Однако в этот раз я отойду от собственного стиля, явления трёхгодичной выдержанности. Позволю себе «адресно» удивиться неумолимой логике поколения шестидесятников, в которой отправной станцией является неприятие «большого сталинского террора» (ну, ростки абстрактного гуманизма — исторически понятно! эпифеномен послевоенной советской идиллии: мир без насилия… «вот если бы рэпрэссий не было, то и коммунизм состоялся бы!..»), но конечной станцией непременно оказывается его наисвятейшество Адмиралъ Адмираловичъ Колчакъ — величайший учёный-полярник, брэтёр и душка, фехтовальщик на французских булках, любимец дамъ и владелец дорогих дорожных сервизовъ в несесере-с (каковым его показали в показушно-пошлом, алярюс-аляповатом, для интеллигента — марганцовочном телесериале, то есть по норме — рвоту вызывающем).

Дорогой наш постоянный автор Юрий Крохин! Нет возможности добавить, как в «конференцию» любого мессенжера, в нашу беседу Варлама Шаламова, однако не сомневаюсь, что он бы воспетого вами великомученика земли советской Владимира Максимова — из эмиграции на порог бы не пустил, «с Континента», если б дожил до его возвращения. Сам не являясь ни поклонником, ни знатоком прозы Шаламова, не сомневаюсь, что он для вас — авторитет. Так давайте вспомним его знаменитое письмо в «Литгазету» 1972 -года — того самого года, когда объект ваших восхищений отбыл из СССР и тотчас «расчехлился» до состояния врага народа (я не оговорился — зарубежные «друзья народа», имевшие в виду некую «Россию вечную», действовали во вред, в разрушение единства советского народа, — тут не всем сравниться с Солженицыным и его альтернативным СССР проектным «Союзом славянских государств», но уровень обобщения и идеологического «взлёта» уже тут радует).

_ _ _ _ _

* _Задание 1_
Перепишите слово в слово отрывок фрагмента от «Однако в этот» до «норме — рвоту вызывающем).» включительно.
* _Задание 2_
Согласуются ли с фрагментом утверждения: (а) автор называет себя поклонником прозы Шаламова; (б) телесериал о Колчаке автор называет марганцовочным; (в) автор уверен, что Шаламов принял бы у себя Владимира Максимова? На каждое ответьте «да» или «нет» и дословно приведите решающие слова фрагмента.
Следующий далее список — самостоятельный материал, к фрагменту он отношения не имеет.

* _Исходные данные_

_ _ _ _ _

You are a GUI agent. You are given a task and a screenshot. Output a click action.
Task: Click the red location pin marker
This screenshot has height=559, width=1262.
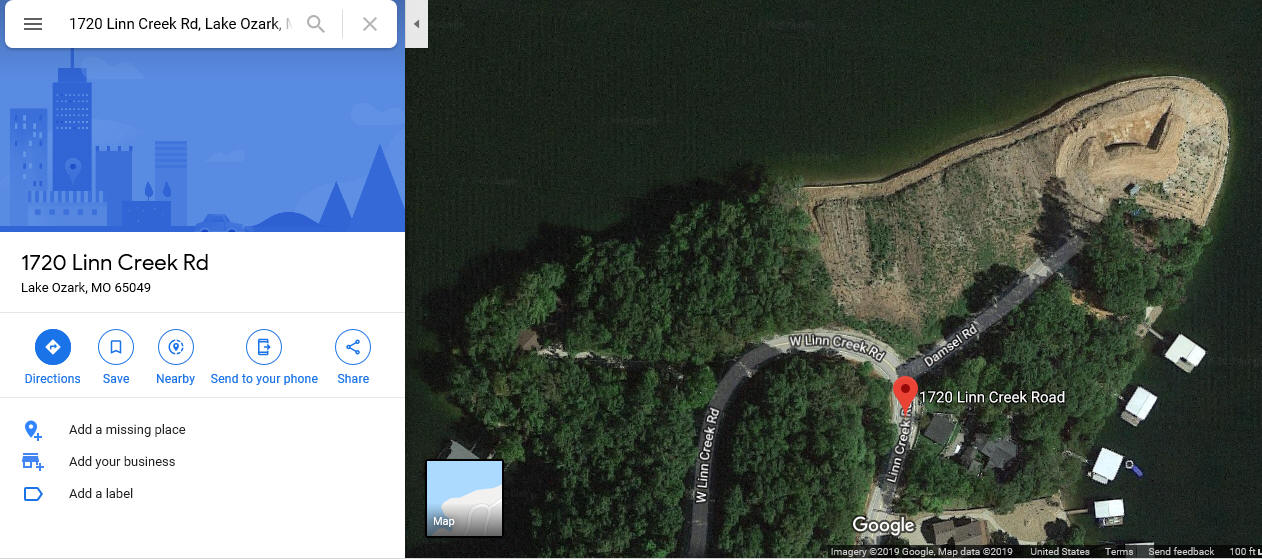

_ _ _ _ _

* _Ответ 1_
Однако в этот раз я отойду от собственного стиля, явления трёхгодичной выдержанности. Позволю себе «адресно» удивиться неумолимой логике поколения шестидесятников, в которой отправной станцией является неприятие «большого сталинского террора» (ну, ростки абстрактного гуманизма — исторически понятно! эпифеномен послевоенной советской идиллии: мир без насилия… «вот если бы рэпрэссий не было, то и коммунизм состоялся бы!..»), но конечной станцией непременно оказывается его наисвятейшество Адмиралъ Адмираловичъ Колчакъ — величайший учёный-полярник, брэтёр и душка, фехтовальщик на французских булках, любимец дамъ и владелец дорогих дорожных сервизовъ в несесере-с (каковым его показали в показушно-пошлом, алярюс-аляповатом, для интеллигента — марганцовочном телесериале, то есть по норме — рвоту вызывающем).

* _Ответ 2_
(а) Нет: «Сам не являясь ни поклонником, ни знатоком прозы Шаламова».
(б) Да: «для интеллигента — марганцовочном телесериале».
(в) Нет: «из эмиграции на порог бы не пустил».